Lopez/Gabor has been playing noise music since the mid-nineties. “It was Merzbow who really opened my mind and ears to this style of music. His Relapse release Venerealogy was sort of my gateway drug. It literally was the most extreme music I have ever heard, as Relapse had advertised.”
“Noise is the ultimate release. I’ve said things musically in lyrical verse and structured chords but always felt trapped in certain points of my musical travels. Noise music freed that notion and allowed me to say things both sonically and visually that straight music could not. My music is also physical and noise music allows me to flex my muscles via feedback.”
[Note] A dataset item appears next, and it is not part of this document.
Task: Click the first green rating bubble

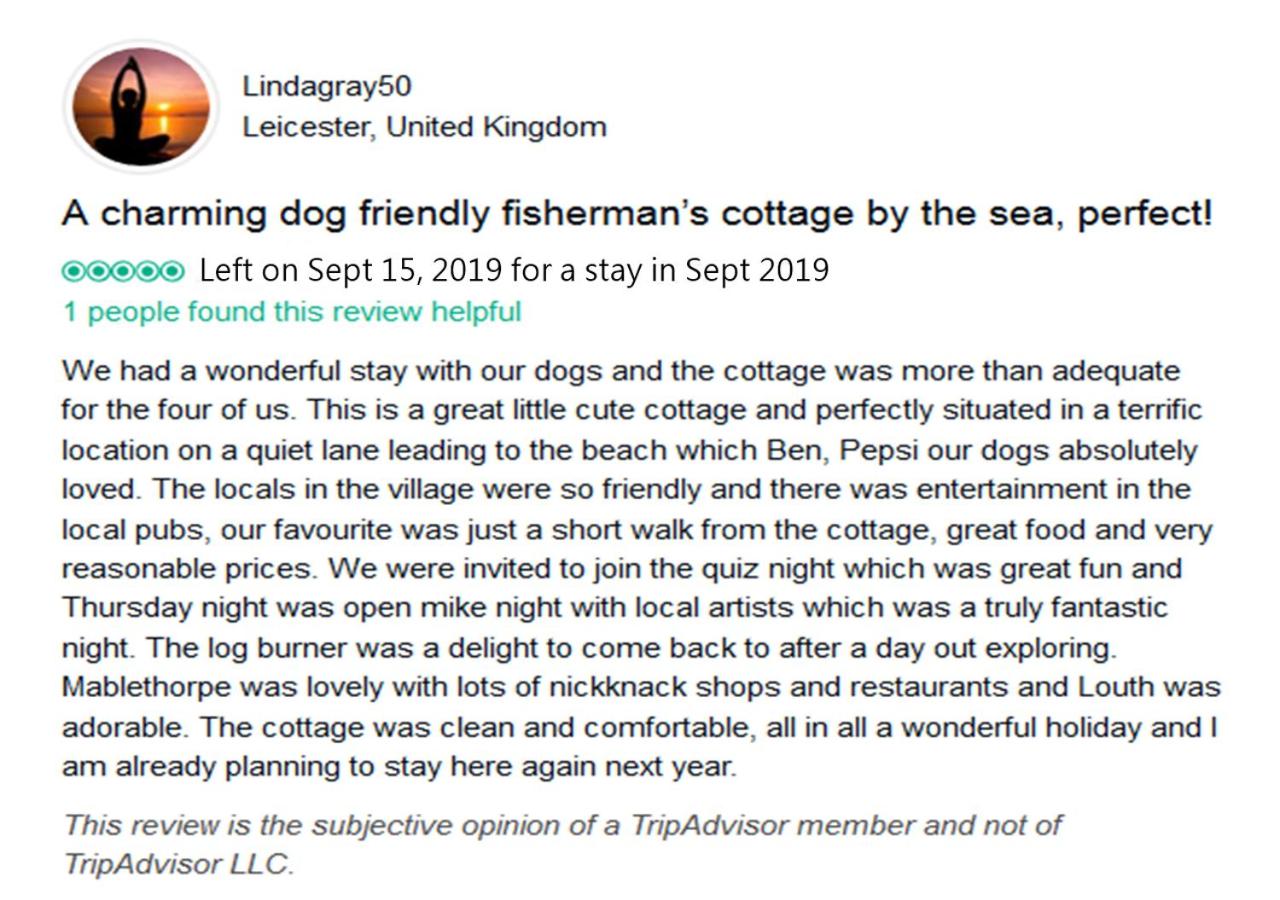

He says getting gigs is so hard that “Sometimes I have to lie and say I’m indie rock.”
Gabor (real name Samuel Lopez) recalls going over poorly at O’Connell’s. “I sensed bad vibes in the joint the minute I walked in…I played about 15 minutes before the owner madly stumbled over to me, spittle flying from his mouth, hands over ears, screaming ‘Enough, it's over! Turn it off!’ I can't believe I made it that far. There was this inebriated-looking gentleman standing next to my equipment the whole time I was playing and I seriously thought he was going to take a swing at me. Right after the owner unplugged me, another intoxicated patron lamented that he couldn't believe he turned the Rolling Stones off the jukebox for me.”
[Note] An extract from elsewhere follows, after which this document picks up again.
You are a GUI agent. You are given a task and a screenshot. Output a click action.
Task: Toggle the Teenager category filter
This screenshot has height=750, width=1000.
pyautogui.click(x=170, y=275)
Guitarist/drummer Lopez wrote and sometimes performs (with his vocalist/bassist wife Mandy Galarza) a self-described “sludge opera” called The Blind Dead. “Esteban [Flores] sings. It’s got six acts. We recorded it, but we don’t know what we’ll do with it.”
“I call it a Sludge Opera because the music is thick and lugubrious,” says Lopez of the elaborate sci-fi production. “The opera part comes in because there are different acts. It’s a journey through the inner circles of hell.
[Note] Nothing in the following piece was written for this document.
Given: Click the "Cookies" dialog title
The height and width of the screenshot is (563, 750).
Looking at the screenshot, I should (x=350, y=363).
“The story involves a violent death clan that massacres a whole village, leaving their victims eyeless as a calling card,” explains Gabor. “In hell, there’s a battle between the eyeless dead and the black gods. The gods, bent on destruction, allow the blind dead to return to the world seeking revenge. The final act is the blind dead, thirsty for blood, taking revenge.”
The Blind Dead: A Sludge Opera was first staged July 11, 2009, at the Ché Café. The five-person operation featured Lopez playing the part of the death clan, his wife Mandy Galarza singing the lament and casting the revenge hex, Michael Zimmerman playing the blood organ, Art Ulloa on drums and percussion, and singer Esteban Flores closed the show as the Blind Dead Chorus.
“We actually got together through the noise scene,” says Flores, a guitarist-composer who as of late 2010 lives in Chula Vista and works at Sears.
Lopez, at the time a mortgage lender by day, breaks it down: “There’s stoner doom, stoner rock, doom, sludge, and then noise.” What makes it doom? “It can be a musical thing or it can be an aesthetic thing. Traditionally, doom bands would use down-tuned guitars, like, anything lower than D,” or a full step below standard E tuning.
“You get down to B and A [tuning],” says Flores, “and that’s doom right there. In sludge, we don’t care about tuning.” They both laugh.
“How does it feel to play doom guitar? Pretty bad-ass,” says Flores. “If you tune to open C and play [a power chord], it sounds so awesome and it’s so simple to do. It sounds so much better than, like, an augmented E chord.”
Does one even need to know how to play guitar in the traditional sense, then, to make passable doom/sludge/noise rock?
Lopez says yes, that an understanding of timing is crucial. “Chords are very important, too,” Flores says. “But they don’t have to be standard chords. They can be...just...whatever.”